Hey, Joe, whatcha got on this mixtape for that black-maned Betty of yers to make her do the South Beach panty-drop quicker’n you can say “nu-rave noodles”? Side one of Zep IV? Naw, not unless you want her thinkin’ that thin-cropped beard stretches all the way down yer backside. Hey, what girls these days is into is weepy synth-plop ‘n’ bookish vulnerability of th’ Anglo-centric variete. Echo and the Bunnymen’ll do; so will Interpol. But what works best is the Cure. Yep, “In Between Days,” “Hanging Garden,” “Close to Me”; hell, just burn all of Head on the Door. And throw this new one by the Shout Out Louds on there too.
Cuz if you think all that imprecise, foppish huff ‘n’ puff is aces, these guys got yer post-emo, frustrated romantic stuff in spades. Check out these anonymously inviolate lyrics from “Tonight I Have to Leave It” and apply ’em to sitchations in yer real life: “Don’t come up to me and say you like it/ It’s better you say you hate it, that’s the truth exactly/ When we go out dancing I don’t want to be bothered/ I just want to be bothered with real love.” Your gal will know exactly what they’re not talking about.
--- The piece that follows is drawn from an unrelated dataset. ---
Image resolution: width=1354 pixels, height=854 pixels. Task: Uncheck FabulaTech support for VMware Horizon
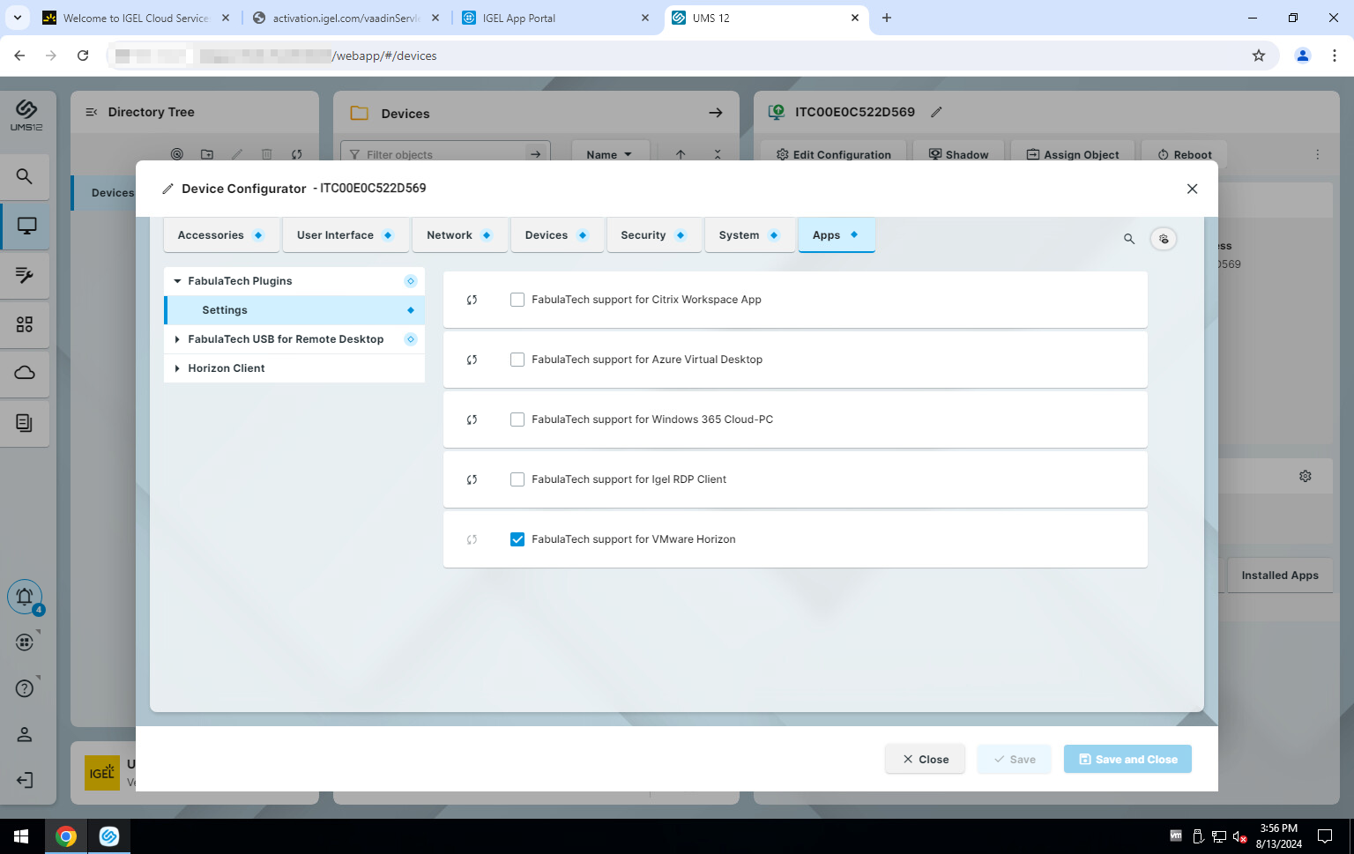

Hey, Joe, don’tcha remember when these guys were called the Get Up Kids, back then they weren’t Swedish and didn’t dress this stuff up in post-punk rhythm velveteen so ya knew exactly where they were comin’ from?
Now dig this: Track two is actually a different song from the first one, slapped with the same vaguely longing synth-pop as the first plus a hint of that post-collegiate ennui that you hear about in the independent films. You might wanna cut out this sobered-up cover of the Pogues’ “Streams of Whiskey” and skip straight on to the ‘lectroclashed-out remixes on tracks four and five (cuz you kids only dance to strict trochaic tetrameter, right?). Here the Russian Futurists (not actually Rooskies) give us their “If ‘Twere Left Here Tonight: Fun ‘n Flirty Remix,” and Kleerup flips on the arpejater for the “Bear vs. Unicorn vs. Rainbow Mojito Mondays Magic Mixxx.” Hey, I’m sure that girl a’ yours has prolly been taken in by ’80s-damaged dilettantes of a more tuneful breed than the Shout Out Louds, but she’ll think yer tops for picking up on the single a month before th’ elpee is on double-duty rotation at the Urban Outfitters.